--- Start Given information ---

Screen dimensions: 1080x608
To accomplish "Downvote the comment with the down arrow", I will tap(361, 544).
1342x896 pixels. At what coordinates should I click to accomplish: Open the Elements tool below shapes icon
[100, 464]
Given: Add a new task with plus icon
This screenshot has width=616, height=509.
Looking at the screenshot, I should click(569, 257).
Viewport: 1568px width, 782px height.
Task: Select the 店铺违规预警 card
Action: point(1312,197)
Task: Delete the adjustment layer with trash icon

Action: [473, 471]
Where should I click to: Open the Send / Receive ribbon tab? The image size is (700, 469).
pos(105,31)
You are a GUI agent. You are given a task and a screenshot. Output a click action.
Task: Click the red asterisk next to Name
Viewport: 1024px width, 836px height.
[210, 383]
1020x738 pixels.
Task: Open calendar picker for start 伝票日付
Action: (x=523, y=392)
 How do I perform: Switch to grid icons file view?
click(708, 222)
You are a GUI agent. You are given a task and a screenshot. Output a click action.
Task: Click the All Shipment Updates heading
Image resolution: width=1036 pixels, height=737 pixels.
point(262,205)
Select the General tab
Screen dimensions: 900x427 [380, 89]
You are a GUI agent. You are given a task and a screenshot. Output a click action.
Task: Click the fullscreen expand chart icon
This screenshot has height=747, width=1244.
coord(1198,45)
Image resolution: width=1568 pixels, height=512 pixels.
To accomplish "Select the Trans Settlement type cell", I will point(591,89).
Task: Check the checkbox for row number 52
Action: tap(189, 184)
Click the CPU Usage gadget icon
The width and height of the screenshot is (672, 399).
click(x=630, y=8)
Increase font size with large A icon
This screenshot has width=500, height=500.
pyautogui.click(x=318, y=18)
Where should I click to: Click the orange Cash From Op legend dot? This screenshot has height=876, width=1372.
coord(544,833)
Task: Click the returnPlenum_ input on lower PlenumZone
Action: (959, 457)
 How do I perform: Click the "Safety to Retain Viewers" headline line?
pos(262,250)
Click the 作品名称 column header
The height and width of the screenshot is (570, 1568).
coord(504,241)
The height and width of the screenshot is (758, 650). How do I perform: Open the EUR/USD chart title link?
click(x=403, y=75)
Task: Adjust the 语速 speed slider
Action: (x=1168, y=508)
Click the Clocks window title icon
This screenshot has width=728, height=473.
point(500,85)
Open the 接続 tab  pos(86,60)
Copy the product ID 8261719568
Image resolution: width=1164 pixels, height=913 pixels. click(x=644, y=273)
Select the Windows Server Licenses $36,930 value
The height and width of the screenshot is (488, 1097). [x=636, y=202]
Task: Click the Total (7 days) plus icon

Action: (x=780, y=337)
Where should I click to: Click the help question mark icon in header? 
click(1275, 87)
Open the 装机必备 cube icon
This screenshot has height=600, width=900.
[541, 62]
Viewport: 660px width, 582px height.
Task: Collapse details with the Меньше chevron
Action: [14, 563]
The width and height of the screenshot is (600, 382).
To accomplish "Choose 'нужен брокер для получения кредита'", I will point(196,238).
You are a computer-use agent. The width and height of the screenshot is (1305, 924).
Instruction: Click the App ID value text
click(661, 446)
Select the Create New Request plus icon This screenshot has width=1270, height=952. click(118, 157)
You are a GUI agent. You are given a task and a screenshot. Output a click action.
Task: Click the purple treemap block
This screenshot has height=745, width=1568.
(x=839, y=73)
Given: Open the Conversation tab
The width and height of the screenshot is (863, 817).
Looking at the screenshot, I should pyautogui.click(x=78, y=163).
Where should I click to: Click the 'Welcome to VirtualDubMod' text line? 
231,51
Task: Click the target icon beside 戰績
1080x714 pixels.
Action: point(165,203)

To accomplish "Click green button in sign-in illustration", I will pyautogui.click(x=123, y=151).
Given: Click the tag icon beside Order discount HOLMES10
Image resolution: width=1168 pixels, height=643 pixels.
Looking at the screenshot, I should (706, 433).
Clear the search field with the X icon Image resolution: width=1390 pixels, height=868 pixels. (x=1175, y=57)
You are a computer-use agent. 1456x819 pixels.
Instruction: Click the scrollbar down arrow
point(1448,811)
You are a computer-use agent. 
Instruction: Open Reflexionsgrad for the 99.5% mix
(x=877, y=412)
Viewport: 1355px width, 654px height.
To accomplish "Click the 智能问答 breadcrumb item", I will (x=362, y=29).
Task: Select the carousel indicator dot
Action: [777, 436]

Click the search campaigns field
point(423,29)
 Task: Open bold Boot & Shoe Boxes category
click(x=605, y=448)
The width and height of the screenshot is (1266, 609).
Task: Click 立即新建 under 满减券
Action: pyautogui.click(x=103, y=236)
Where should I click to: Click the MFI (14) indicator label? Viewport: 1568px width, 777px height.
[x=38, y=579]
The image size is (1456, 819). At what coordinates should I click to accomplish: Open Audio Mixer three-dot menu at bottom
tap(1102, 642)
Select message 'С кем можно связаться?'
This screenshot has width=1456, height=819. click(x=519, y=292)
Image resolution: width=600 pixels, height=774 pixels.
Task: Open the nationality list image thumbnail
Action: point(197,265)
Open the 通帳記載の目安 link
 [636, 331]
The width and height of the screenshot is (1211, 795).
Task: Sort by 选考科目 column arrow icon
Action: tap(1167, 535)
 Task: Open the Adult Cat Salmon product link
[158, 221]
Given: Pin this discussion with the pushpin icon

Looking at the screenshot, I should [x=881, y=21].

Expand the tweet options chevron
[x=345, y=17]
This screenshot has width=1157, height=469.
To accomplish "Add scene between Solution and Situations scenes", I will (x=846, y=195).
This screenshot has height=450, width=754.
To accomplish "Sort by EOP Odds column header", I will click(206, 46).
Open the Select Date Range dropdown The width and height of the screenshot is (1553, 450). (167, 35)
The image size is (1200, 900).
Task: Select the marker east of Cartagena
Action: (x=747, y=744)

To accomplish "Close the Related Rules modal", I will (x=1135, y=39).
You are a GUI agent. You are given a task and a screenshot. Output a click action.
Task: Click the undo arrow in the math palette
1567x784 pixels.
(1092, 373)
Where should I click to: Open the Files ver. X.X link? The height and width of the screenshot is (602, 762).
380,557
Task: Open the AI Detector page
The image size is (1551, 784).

--- End Given information ---

*Given task*
Starting at the line that contains "Select the Windows" and ending at the line that contains "click(1275, 87)", arrange those lines as a JSON list of strings, one string per line. Leave out any blank lines.

*The output*
[
  "Select the Windows Server Licenses $36,930 value",
  "The height and width of the screenshot is (488, 1097). [x=636, y=202]",
  "Task: Click the Total (7 days) plus icon",
  "Action: (x=780, y=337)",
  "Where should I click to: Click the help question mark icon in header? ",
  "click(1275, 87)"
]